Could you copy every line of the records below without changing a single character?
=-=-=-=-=
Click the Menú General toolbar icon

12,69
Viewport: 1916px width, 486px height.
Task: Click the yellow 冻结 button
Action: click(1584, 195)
=-=-=-=-=
# [SOLUTION FOR THIS EXERCISE]
Click the Menú General toolbar icon

12,69
Viewport: 1916px width, 486px height.
Task: Click the yellow 冻结 button
Action: click(1584, 195)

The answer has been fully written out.